**TEXT PASSAGE:**
· · · · ·
The book provides an intriguing example of the entangled history of literary modernism ... Elegantly written, Zecchini's compelling tribute to Arun Kolatkar and the Bombay Bohemian scene in post-independence India organically embeds sample texts which reveal their own aesthetic potential. In addition to exhaustive archival resources, the author draws on numerous anecdotes and information from Kolatkar's circle of friends and fellow poets.
The book effortlessly navigates between different themes ... Zecchini's fascinating work, pulsating with the sights and sounds of a great city at a certain historical period, is about Bombay itself which evolves, like the poet, and flows as a character within the pages of the book.
Laetitia Zecchini's brilliant study of Kolatkar's poetry (which is, to my knowledge, the first monograph on a postcolonial Indian poet written by a non-Indian scholar) makes significant critical inroads in the still largely unexplored territory of literary modernism in India, setting high standards for future scholarship in this field.
Most discussions of world literature today assume the novel as its protagonist and paint pictures of the world as either hopelessly fixed in centres and peripheries or as circulating suspended from local places. Arun Kolatkar and Literary Modernism in India gives us a strikingly different picture of literature and the world, deeply located and open to a world of voices, resolutely experimental and making contemporaries out of diverse ancestors, switching between languages and "finding poems" in snatches of multilingual conversations and everyday objects, constantly on the move without ever settling on a final word. The first monograph on one of the world's great poets who had an extraordinary oeuvre in two languages-Marathi and English-this book is also a bold critical intervention in post-colonial literature and literary modernism world-wide. As vibrant, perceptive and brimming with ideas as its subject, it brings to life the city and the transnational counter-culture that Kolatkar was so much part of.
· · · · ·
Collected data entries:
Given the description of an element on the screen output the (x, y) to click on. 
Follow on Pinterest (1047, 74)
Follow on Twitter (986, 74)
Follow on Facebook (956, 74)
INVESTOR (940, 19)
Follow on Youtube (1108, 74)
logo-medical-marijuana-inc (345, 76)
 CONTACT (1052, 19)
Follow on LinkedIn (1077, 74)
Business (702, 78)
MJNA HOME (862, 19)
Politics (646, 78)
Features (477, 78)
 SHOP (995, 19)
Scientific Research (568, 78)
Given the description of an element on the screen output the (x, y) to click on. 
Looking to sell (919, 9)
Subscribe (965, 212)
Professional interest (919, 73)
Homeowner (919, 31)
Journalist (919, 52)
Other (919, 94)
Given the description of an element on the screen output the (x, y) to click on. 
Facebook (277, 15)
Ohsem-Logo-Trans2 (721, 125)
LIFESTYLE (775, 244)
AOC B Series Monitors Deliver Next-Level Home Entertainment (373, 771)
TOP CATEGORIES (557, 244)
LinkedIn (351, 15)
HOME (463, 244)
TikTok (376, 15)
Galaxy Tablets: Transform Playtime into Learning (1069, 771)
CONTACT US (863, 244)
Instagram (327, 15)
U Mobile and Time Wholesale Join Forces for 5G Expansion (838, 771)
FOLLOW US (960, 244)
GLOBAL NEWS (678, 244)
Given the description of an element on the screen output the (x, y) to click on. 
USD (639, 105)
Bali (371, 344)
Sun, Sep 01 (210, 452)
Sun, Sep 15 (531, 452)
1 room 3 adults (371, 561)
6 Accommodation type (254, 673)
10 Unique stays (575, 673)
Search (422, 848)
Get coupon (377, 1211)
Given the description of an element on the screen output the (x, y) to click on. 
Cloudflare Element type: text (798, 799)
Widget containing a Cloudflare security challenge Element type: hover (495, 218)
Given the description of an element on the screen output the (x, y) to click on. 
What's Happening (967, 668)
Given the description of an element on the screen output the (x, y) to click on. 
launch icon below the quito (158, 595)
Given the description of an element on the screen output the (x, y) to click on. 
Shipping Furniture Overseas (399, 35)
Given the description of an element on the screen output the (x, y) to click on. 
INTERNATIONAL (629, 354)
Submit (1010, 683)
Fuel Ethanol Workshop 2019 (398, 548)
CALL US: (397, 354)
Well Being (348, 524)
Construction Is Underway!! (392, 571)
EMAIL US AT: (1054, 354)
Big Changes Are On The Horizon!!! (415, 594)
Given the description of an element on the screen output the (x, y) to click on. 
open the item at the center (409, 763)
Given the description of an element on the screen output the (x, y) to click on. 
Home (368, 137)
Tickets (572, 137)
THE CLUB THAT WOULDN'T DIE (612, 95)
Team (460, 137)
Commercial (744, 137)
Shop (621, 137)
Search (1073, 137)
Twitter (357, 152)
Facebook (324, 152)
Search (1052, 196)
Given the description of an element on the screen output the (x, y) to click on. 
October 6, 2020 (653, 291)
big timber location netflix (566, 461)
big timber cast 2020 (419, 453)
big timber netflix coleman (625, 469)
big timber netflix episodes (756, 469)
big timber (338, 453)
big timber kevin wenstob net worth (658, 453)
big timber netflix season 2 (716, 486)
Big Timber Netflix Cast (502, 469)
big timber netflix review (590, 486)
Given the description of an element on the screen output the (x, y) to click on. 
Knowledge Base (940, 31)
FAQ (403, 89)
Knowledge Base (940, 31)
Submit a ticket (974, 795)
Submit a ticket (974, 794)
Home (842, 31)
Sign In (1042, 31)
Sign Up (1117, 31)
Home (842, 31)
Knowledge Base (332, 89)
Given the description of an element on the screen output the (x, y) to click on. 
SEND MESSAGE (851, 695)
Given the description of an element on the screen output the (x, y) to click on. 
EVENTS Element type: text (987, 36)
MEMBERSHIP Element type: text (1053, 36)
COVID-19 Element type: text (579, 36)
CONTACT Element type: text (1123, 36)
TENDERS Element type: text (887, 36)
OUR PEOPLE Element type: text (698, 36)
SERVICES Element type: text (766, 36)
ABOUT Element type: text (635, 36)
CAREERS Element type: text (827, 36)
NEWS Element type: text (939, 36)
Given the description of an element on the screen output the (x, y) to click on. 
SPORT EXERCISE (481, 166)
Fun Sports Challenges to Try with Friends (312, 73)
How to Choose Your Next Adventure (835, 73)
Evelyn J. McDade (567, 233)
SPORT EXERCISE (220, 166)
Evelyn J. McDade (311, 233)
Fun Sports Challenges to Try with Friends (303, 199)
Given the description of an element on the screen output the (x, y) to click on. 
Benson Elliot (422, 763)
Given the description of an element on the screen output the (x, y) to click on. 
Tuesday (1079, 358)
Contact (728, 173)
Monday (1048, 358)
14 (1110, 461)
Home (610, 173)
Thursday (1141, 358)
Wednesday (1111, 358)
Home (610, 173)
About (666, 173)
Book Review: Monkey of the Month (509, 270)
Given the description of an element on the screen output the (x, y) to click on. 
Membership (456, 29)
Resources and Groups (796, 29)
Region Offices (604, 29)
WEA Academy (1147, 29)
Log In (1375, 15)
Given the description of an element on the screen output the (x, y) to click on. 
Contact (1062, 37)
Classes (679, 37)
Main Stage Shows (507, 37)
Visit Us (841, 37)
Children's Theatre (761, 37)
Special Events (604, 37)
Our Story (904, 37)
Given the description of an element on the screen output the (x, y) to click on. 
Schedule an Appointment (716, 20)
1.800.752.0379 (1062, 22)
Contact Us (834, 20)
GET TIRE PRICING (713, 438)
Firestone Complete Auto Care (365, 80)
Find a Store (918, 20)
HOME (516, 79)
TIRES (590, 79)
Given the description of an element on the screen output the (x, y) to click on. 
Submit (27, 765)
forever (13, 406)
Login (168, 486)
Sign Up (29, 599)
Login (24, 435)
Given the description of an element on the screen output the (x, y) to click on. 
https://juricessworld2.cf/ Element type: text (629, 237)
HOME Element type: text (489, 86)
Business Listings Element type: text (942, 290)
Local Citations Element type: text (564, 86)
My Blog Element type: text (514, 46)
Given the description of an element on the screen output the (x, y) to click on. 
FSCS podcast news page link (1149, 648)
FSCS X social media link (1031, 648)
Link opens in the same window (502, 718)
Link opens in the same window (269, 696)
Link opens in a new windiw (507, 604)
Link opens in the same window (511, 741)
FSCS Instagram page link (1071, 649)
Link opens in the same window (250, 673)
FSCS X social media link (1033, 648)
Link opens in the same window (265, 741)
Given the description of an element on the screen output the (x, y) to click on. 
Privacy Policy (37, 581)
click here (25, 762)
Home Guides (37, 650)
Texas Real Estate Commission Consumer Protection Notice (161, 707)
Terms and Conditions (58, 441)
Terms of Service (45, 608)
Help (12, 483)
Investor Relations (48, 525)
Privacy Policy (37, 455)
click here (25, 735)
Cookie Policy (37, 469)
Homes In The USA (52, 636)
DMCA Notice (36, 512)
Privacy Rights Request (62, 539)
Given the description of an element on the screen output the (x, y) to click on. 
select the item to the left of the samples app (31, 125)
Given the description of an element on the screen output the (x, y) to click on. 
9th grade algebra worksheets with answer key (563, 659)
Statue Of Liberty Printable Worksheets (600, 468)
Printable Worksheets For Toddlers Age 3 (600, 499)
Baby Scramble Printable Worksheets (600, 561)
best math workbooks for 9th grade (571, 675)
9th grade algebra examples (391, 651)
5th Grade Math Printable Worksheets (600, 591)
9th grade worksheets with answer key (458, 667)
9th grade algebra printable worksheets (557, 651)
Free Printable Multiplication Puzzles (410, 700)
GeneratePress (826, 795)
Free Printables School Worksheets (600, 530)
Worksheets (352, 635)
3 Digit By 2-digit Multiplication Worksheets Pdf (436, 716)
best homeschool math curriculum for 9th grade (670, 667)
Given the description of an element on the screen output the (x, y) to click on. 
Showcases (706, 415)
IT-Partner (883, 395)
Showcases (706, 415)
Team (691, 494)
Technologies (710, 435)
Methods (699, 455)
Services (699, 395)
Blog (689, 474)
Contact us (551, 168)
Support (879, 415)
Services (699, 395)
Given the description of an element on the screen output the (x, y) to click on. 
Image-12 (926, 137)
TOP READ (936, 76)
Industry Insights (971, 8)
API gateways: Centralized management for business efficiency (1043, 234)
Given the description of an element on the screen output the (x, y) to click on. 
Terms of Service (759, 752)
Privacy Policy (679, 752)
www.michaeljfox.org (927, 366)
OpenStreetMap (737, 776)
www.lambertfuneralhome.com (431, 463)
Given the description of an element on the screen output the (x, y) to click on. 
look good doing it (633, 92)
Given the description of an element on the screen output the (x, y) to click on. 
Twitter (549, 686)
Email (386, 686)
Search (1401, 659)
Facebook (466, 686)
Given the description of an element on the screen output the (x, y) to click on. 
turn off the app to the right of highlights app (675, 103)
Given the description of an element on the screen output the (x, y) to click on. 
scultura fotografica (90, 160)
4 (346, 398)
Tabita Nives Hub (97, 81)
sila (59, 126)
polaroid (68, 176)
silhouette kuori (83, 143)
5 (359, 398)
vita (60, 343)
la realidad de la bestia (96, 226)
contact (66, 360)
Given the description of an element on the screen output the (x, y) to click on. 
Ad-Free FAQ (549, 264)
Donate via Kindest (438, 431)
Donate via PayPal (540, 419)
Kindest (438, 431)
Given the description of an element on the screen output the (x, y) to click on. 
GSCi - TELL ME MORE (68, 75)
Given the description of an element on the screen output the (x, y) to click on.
· · · · ·
**AIM OF THE TASK:**
Carry on the passage praising the book on Arun Kolatkar and literary modernism in India, starting after its final sentence. The records stand apart from the text and are separate material.

**RESPONSE AREA:**
An exciting, readable, deeply researched, analytical study of a world-class author who was mostly unknown to those outside India until after his death, this is one of the best books about Indian literature. Presenting the first in depth portrait of Arun Kolatkar's life and works based on his writings, unpublished and previously unknown documents, and interviews with others, it illuminates the many local and international cultural and linguistic influences that for over two decades nourished Bombay's artists and writers. Besides throwing light on the roles of Kolatkar, Arvind Krishna Mehrotra, Dilip Chitre, and Adil Jussawalla in creating a modern Indian literature, the author shows the need for postcolonial studies focused on realities rather than assumptions.
Laetitia Zecchini illuminates Arun Kolatkar's vibrant work in both local and transnational contexts. With energy and enthusiasm, she explores this marvelous poet's cosmopolitan localism and multilingual modernism, his defamiliarizing eye and all-encompassing ear. This book is a welcome contribution to our understanding of Kolatkar, of twentieth-century Indian poetry, and of transnational modernisms.
This pioneering book, much of it based on archival sources, is an immense feat of literary recovery and retelling. Laeittia Zecchini brings alive the world of Arun Kolatkar and his contemporaries, the first generation of post-independence poets centered in Bombay. Scholars who come after her will forever be in her debt.